start Text section

Final EXAM:  Tuesday, May 12th, 12:30-3:20 PM – Final Oral presentations of the argument of your research paper

WHOLE PORTFOLIO (all the work you’ve done this semester) IS DUE ON EXAM DAY – this includes your final paper

Course Rationale

“The metaphor of racism as a kind of global political struggle for territory has often been far more than a mere metaphor.  European modernity, and the colonial projects that informed and supported it (both intellectually and materially), can be understood as the effort to purify the world for whiteness.  The “geography of reason” has always been understood in racial terms, and colonialism was an effort to establish Europe and North America at the center of a globe whose organizing principle was this racialised understanding of rationality.”

            –Michael Monahan, The Creolising Subject (2011).

The history of Africans and people of African descent lies at the center of the history of all humanity.  For this reason, the tale of modernity cannot be told without full attention to their presence and global interconnections.  Our course focuses on Modernity and the constitution of the modern ego – the European—that organizes the initial world-system and places itself at the center of history over and against a periphery that, we will argue, is equally constitutive of modernity.  The forgetting of this periphery, which took place from the end of the fifteenth, Hispanic-Lusitanian century to the beginning of the seventeenth century, has led great thinkers of the center to commit what decolonial theorists call the Eurocentric fallacy in understanding modernity.  According to Enrique Dussel, Kant (“Answering the Question: “What is Enlightenment?” [1784]) would not have been able to conceptualize the “exit of humanity …from a state of self-caused immaturity” without the “encounter.”  As the first to leave Europe with official authorization (since, unlike earlier voyages, his was in no way clandestine), Columbus initiated modernity.  Later with Cortés, the “I-conquistador” forms the proto-history of the Cartesian ego cogito and constitutes its own subjectivity as will-to-power.  As to who the “lazy and the cowards” Kant refers to may be, the “causes which bind the great part of humanity” in what he characterizes as “this frivolous state of immaturity,” Dussel offers the indigenous peoples in the Americas (and later in Africa).  Latin America, we must not forget, was the first colony of modern Europe since Europe constituted it as its first periphery, before Africa and Asia.

end Text section

Problems to work on:
a – List every person named in the syllabus excerpt above.
b – Continue the syllabus excerpt above from its final sentence, keeping its subject and tone.

start Material supplied

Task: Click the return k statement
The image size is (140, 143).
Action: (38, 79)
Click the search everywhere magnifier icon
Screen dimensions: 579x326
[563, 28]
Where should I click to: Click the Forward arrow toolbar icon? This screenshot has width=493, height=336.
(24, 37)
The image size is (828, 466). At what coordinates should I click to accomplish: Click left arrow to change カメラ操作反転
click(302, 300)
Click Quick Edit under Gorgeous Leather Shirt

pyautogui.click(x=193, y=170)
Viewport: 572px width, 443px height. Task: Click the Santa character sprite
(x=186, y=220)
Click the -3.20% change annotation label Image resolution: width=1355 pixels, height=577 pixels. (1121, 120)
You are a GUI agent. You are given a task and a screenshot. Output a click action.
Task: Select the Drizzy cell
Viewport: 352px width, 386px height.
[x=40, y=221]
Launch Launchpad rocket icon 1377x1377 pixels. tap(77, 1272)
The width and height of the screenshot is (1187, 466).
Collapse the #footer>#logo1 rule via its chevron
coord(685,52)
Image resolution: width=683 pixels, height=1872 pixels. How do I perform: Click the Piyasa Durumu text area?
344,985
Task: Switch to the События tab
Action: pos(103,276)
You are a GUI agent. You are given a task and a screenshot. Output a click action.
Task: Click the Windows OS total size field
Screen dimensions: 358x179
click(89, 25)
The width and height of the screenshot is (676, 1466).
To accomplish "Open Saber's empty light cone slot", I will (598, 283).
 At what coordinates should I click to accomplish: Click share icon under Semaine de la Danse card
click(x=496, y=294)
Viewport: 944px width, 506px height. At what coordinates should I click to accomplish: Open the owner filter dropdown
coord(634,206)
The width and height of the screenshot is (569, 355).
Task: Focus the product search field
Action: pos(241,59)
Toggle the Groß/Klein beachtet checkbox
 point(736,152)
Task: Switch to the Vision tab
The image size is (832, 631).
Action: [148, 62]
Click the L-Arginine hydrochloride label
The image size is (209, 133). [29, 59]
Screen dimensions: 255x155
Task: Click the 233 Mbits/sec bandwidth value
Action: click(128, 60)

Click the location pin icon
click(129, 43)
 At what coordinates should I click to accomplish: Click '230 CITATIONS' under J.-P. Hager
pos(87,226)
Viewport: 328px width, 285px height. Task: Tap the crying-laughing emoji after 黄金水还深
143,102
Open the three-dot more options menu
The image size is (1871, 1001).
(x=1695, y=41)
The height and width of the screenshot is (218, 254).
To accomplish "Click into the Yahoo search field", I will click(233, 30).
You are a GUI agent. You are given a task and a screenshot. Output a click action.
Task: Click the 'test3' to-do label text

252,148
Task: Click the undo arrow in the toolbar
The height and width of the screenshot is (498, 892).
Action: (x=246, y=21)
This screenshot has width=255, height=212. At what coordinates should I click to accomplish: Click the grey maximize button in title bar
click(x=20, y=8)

end Material supplied

Answers provided:
a –
- Michael Monahan
- Enrique Dussel
- Kant
- Columbus
- Cortés

b –
In Dussel’s formulation, European Renaissance explorers invented the Asiatic being of the American continent to leave the three parts of the world—Europe, Africa, and Asia—intact.  The Asiatic being of these islands and peoples existed only in the aesthetic and contemplative fantasy of the “great navigator” and of those who followed him.  As a result, according to Dussel, the Amerindian disappeared to be replaced by an Asiatic shadow (Dussel 32).  Whereas canonical modernity gestated in the free, creative medieval European cities, in Dussel’s revisioning it came to birth in Europe’s confrontation with the Other.  By controlling, conquering, and violating the Other, Europe defined itself as discoverer, conquistador, and colonizer of an alterity likewise constitutive of modernity.  Modernity is the result, not the cause, of this occurrence, although the managerial position of Europe permits it to think of itself as the reflexive consciousness of world history, and to exult in its values, inventions, discoveries, technology, and political institutions as its exclusive achievement.  Even capitalism is the fruit, not the cause, of Europe’s world extension and its centrality in the world-system.  Modernization initiates an ambiguous course by touting a rationality opposed to primitive, a process which, according to Dussel, culminates in Descartes’ presentation of the ego cogito.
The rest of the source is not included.